Here are his best ten quotes that his us a look at his wisdom and investment strategy:
“The stock market is a no-called-strike game. You don’t have to swing at everything — you can wait for your pitch.” – Warren Buffett
You can be patient in the stock market you don’t get penalized for waiting for the price you want to buy at. Look for the right opportunities and be patient until you find them. Patience is an edge that pays.
“Opportunities come infrequently.
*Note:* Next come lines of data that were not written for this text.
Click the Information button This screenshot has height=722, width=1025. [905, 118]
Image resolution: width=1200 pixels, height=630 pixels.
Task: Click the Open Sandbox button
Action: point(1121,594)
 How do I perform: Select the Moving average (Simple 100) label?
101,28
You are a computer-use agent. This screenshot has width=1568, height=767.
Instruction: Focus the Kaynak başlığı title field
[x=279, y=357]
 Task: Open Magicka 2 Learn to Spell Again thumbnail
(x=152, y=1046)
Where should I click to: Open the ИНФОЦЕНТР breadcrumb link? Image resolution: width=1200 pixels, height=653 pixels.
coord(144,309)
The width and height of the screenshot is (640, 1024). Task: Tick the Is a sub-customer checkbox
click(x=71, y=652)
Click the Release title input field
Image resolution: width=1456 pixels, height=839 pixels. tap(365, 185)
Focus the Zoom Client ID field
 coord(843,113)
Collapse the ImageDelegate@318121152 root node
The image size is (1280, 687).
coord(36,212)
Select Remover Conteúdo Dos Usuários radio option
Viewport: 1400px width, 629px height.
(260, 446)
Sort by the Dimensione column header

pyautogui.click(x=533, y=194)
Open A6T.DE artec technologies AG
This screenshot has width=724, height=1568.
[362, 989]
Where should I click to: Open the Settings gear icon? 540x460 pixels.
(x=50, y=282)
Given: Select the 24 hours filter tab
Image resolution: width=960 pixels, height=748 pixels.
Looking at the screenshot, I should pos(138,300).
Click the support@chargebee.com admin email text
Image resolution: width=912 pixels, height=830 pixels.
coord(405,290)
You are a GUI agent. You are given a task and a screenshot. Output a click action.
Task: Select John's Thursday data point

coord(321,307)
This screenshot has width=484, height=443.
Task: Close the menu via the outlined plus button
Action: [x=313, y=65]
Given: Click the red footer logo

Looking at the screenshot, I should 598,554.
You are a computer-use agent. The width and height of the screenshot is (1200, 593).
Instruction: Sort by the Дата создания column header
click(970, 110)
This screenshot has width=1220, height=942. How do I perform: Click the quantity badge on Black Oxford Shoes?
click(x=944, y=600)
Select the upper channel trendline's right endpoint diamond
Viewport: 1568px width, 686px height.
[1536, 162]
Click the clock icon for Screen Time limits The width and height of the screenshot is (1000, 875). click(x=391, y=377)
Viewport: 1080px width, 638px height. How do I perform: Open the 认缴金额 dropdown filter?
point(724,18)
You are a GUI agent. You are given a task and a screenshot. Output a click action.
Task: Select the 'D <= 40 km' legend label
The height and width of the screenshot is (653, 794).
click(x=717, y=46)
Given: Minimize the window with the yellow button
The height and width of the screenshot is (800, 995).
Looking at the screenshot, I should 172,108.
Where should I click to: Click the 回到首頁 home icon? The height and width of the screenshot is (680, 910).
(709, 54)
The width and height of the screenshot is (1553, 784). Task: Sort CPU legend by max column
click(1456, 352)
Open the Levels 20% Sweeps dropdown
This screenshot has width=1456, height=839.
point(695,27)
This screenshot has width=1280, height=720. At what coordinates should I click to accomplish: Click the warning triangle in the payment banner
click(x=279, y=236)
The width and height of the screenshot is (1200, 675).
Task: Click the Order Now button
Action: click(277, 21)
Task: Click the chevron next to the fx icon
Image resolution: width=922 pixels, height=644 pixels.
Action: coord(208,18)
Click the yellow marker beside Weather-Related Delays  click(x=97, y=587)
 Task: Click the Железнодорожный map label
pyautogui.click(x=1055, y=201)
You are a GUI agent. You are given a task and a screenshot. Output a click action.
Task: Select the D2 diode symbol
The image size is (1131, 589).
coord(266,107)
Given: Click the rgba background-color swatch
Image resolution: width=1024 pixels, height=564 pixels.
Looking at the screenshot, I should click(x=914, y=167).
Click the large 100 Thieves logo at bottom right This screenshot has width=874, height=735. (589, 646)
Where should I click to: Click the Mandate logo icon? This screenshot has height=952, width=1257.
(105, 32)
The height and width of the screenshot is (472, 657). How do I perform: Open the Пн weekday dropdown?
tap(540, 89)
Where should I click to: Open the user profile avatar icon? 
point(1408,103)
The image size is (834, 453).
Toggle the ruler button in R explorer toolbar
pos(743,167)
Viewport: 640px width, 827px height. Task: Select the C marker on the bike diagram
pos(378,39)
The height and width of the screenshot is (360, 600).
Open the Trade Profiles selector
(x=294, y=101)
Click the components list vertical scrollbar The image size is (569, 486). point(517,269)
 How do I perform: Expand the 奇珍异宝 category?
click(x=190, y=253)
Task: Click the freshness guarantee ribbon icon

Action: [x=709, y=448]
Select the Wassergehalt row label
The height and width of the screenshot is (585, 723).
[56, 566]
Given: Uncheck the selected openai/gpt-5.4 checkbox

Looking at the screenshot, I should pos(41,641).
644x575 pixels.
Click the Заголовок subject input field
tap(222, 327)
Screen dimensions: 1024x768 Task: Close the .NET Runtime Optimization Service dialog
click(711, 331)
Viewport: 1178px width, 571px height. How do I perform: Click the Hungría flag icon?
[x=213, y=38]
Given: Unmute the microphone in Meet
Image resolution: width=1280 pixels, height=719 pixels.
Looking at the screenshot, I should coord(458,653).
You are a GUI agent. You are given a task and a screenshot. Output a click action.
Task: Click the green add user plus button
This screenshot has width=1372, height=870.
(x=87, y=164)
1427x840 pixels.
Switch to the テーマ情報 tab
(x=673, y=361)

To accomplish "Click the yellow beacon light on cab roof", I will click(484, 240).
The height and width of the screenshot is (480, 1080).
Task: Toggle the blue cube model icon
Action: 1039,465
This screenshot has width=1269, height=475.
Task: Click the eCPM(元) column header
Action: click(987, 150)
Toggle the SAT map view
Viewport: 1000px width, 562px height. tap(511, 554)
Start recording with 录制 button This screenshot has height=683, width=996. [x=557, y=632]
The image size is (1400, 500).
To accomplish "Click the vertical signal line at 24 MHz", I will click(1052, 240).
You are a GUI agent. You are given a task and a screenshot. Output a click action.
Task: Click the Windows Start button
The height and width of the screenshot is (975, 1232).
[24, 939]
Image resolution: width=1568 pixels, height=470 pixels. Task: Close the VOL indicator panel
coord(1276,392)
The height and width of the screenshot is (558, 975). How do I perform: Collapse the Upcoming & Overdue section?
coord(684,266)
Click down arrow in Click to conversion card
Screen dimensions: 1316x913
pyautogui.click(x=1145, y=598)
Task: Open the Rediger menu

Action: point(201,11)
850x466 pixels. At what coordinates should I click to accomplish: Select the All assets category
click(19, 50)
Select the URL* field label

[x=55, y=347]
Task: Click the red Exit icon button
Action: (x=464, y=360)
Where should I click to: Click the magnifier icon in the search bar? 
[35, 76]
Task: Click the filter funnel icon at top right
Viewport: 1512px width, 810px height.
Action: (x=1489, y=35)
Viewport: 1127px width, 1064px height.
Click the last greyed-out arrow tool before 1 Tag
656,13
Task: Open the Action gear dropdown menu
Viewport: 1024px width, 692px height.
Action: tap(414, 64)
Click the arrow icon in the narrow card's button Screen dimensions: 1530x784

When it rains gold, put out the bucket, not the thimble.” – Warren Buffett
Trade your best investment opportunities with the biggest position size.
“Widespread fear is your friend as an investor because it serves up bargain purchases.” – Warren Buffett
The best risk/reward ratios happen when their is extreme fear in the market.
“We simply attempt to be fearful when others are greedy and to be greedy only when others are fearful.” – Warren Buffett
Buy when the major market sentiment is at bearish extremes, don’t buy when the market is at peak optimism and everyone seems to be bullish.
“It’s far better to buy a wonderful company at a fair price than a fair company at a wonderful price.” – Warren Buffett
Look to buy only the best companies when they are at their lowest prices. Some companies are at low prices for a reason.
“The key to investing is not assessing how much an industry is going to affect society, or how much it will grow, but rather determining the competitive advantage of any given company and, above all, the durability of that advantage.” – Warren Buffett
The key to long term investing is buying companies with the biggest competitive edge that will be the most difficult for a competitor to disrupt.
“On the margin of safety, which means, don’t try and drive a 9,800-pound truck over a bridge that says it’s, you know, capacity: 10,000 pounds. But go down the road a little bit and find one that says, capacity: 15,000 pounds.” – Warren Buffett
Have a big margin of safety at your entry price, buy at a price where the downside possibilities are limited but the upside gains could be huge over time.
“Do not take yearly results too seriously. Instead, focus on four or five-year averages.” – Warren Buffett
Buffett judges success over 4-5 year time frames understanding how long it takes for a good investment to pay off and how random short term market price action can be.
“The one thing I will tell you is the worst investment you can have is cash. Everybody is talking about cash being king and all that sort of thing. Cash is going to become worth less over time. But good businesses are going to become worth more over time.” – Warren Buffett
There is danger in a long term cash position over a long period of time as currency is designed to be a depreciating asset as more and more dollars are chasing a set amount of commodities, services, products, and real estate. Inflation and currency devaluation is the long term risk in a cash position as your savings lose a percentage of buying power each year.
“Risk comes from not knowing what you’re doing.” – Warren Buffett
The biggest risks in the stock market come from ignorance of what you are doing. You have to have a strategy with an edge that you understand. You have to know your own time frame and the risks and rewards involved in any investment.